This is your home directory. Your $HOME directory has a 5-Gbyte quota. $HOME is visible to all of salk's compute and frontend processors. $HOME is backed up daily, although it is still a good idea to store your important $HOME files to the Data Supercell*. The Data Supercell, PSC's file archival system, is discussed below.
This is salk's scratch area to be used as a working space for your running jobs. $SCRATCH is visible to all of salk's compute and frontend processors. You should use the name $SCRATCH to refer to your scratch area since we may change its implementation.
$SCRATCH is not a permanent storage space. Files can only remain on $SCRATCH for up to 7 days and then we will delete them. In addition, we will delete $SCRATCH files if we need to free up space to keep jobs running. Finally, $SCRATCH is not backed up. For these three reasons, you should store copies of your $SCRATCH files to your local site or to the Data Supercell as soon as you can after you create them. The Data Supercell (patent pending), PSC's file archival system, is discussed below.
File repositories are discrete file storage spaces. You cannot, for example, open a file that resides in a file repository nor will you run a program on a file repository. You will not login to file repository. You must use explicit file copy commands to move files to and from a repository. You currently have one file repository available to you on Salk: the Data Supercell, PSC's file archival system.
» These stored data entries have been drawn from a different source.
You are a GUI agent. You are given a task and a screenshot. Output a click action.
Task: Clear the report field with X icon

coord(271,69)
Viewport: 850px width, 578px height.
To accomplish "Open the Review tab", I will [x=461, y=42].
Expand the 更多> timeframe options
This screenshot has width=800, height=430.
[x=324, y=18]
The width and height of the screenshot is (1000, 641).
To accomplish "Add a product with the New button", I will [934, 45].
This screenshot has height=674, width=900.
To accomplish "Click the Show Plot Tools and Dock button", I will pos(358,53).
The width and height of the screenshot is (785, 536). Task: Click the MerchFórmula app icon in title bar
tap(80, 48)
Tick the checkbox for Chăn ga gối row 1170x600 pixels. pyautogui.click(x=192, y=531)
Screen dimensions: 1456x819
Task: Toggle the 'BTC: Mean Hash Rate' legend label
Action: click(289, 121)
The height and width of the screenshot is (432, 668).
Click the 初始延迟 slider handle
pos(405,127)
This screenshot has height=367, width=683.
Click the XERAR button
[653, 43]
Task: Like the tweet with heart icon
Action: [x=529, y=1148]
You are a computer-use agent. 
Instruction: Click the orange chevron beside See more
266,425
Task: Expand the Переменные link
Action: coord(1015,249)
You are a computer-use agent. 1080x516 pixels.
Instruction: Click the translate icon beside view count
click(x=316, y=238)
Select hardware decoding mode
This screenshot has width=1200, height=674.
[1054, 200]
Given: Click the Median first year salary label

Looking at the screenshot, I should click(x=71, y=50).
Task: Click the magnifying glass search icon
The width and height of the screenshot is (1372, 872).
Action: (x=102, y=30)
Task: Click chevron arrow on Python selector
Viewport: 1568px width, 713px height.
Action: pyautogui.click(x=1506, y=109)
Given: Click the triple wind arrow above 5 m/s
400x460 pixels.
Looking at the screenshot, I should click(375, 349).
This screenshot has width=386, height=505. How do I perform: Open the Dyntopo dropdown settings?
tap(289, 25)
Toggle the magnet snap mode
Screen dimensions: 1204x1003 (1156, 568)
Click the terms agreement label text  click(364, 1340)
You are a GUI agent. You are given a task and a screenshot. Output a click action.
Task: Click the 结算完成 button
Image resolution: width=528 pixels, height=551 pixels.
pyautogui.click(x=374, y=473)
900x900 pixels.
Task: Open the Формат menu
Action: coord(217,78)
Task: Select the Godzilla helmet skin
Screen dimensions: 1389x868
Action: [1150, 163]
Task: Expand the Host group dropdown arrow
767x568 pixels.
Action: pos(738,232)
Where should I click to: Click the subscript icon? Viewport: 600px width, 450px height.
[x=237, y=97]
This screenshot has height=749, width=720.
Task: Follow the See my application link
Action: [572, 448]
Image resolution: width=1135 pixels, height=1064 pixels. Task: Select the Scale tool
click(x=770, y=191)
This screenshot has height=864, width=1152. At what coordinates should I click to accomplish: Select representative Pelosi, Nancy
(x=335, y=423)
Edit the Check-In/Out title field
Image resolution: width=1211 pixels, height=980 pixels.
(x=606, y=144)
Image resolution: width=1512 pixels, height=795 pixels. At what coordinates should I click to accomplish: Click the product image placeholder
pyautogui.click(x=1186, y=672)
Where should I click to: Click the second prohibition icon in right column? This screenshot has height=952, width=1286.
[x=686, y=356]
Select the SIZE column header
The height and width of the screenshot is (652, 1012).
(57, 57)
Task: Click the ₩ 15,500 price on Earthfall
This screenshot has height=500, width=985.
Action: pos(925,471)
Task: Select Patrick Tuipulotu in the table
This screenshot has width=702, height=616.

- The Data Supercell (patent pending)
- The Data Supercell is a disk-based archival system.
The Intel C, C++ and Fortran compilers and the Gnu C and C++ compilers are installed on salk and they can be used to create OpenMP, MPI, hybrid and serial programs. The commands you should use to create each of these types of programs are shown in the table below.
|Intel Fortran||ifort -openmp myopenmp.f||ifort mympi.f -lmpi||ifort -openmp myhybrid.f -lmpi||ifort myserial.f|
|Intel C||icc -openmp myopenmp.c||icc mympi.c -lmpi||icc -openmp myhybrid.c -lmpi||icc myserial.c|
|Intel C++||icpc -openmp myopenmp.cc||icpc mympi.cc -lmpi -lmpi++||icpc -openmp myhyrid.cc -lpmi -lmpi++||icpc myserial.cc|
|Gnu C||gcc -openmp myopenmp.c||gcc mympi.c -lmpi||gcc -openmp myhybrid.c -lmpi||gcc myserial.c|
|Gnu C++||g++ -openmp myopenmp.cc||g++ mympi.cc -lmpi -lmpi++||g++ -openmp myhybrid.cc -limpi -lmpi++||g++ myserial.cc|
Man pages are available for ifort, icc and icpc and for gcc and g++.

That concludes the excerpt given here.